(ENTRIES PROVIDED)
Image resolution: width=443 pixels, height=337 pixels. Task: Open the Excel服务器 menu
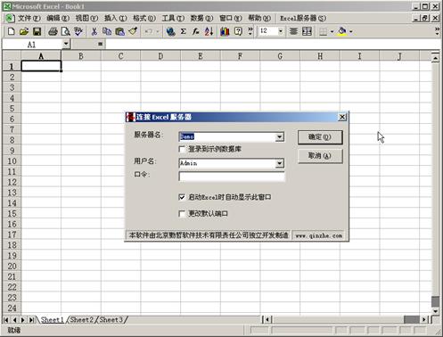tap(303, 18)
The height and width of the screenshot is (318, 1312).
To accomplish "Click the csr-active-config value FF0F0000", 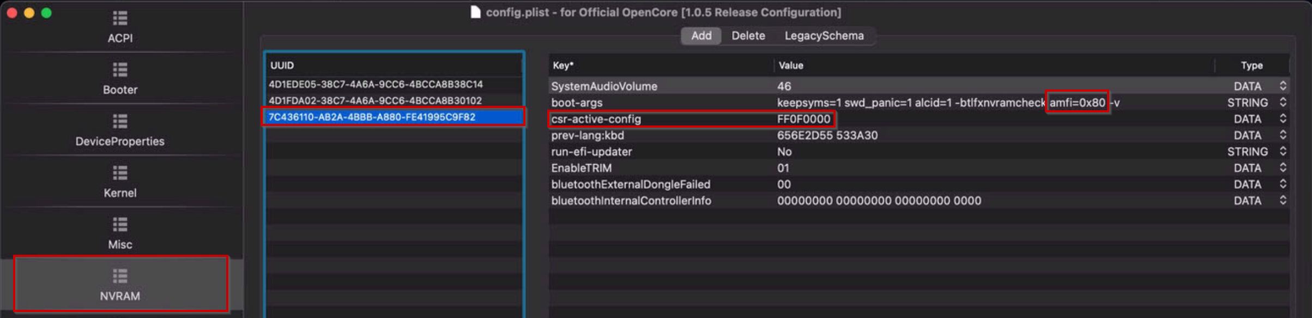I will [x=803, y=119].
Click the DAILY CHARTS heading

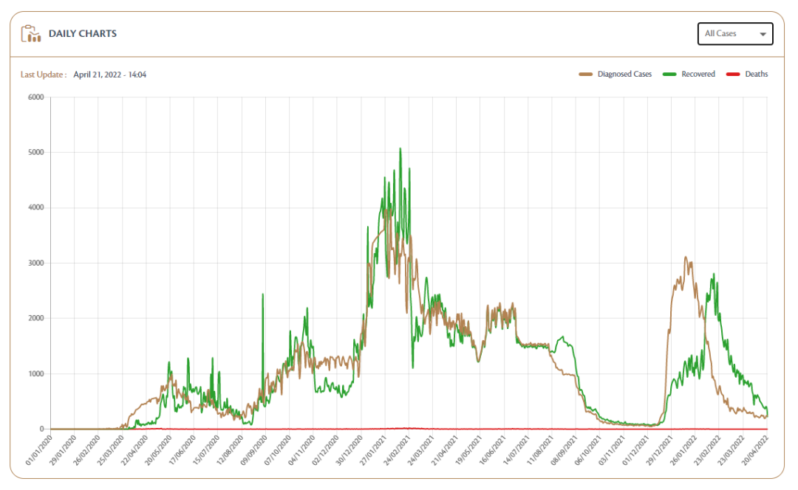click(x=83, y=33)
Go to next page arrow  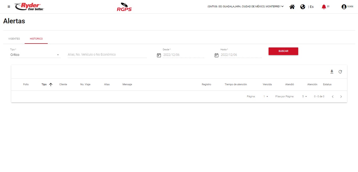coord(341,96)
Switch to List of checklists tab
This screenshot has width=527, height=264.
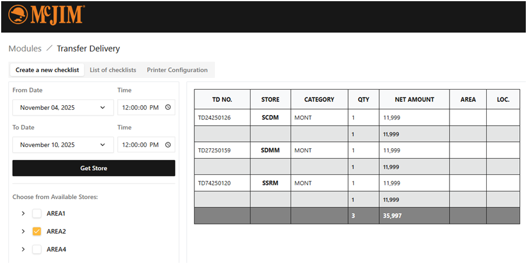(x=113, y=70)
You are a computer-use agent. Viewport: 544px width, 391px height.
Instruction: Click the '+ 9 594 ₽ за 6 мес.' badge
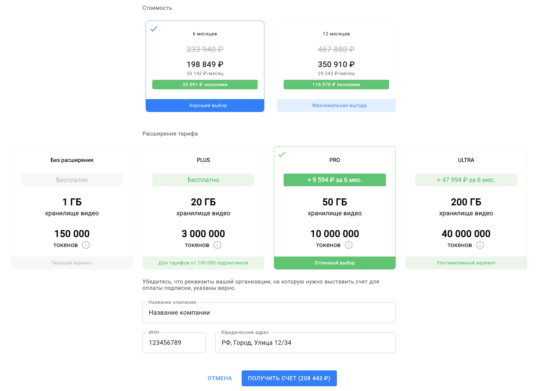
(End ENTRIES PROVIDED)
### WHAT YOU WILL DO
Only the lines from the one containing "This screenshot has width=527, height=264." through the end of the data above are to be output, exactly and without pictures.

### SOLUTION FOR THIS TASK
This screenshot has width=527, height=264.
(x=113, y=70)
You are a computer-use agent. Viewport: 544px width, 391px height.
Instruction: Click the '+ 9 594 ₽ за 6 мес.' badge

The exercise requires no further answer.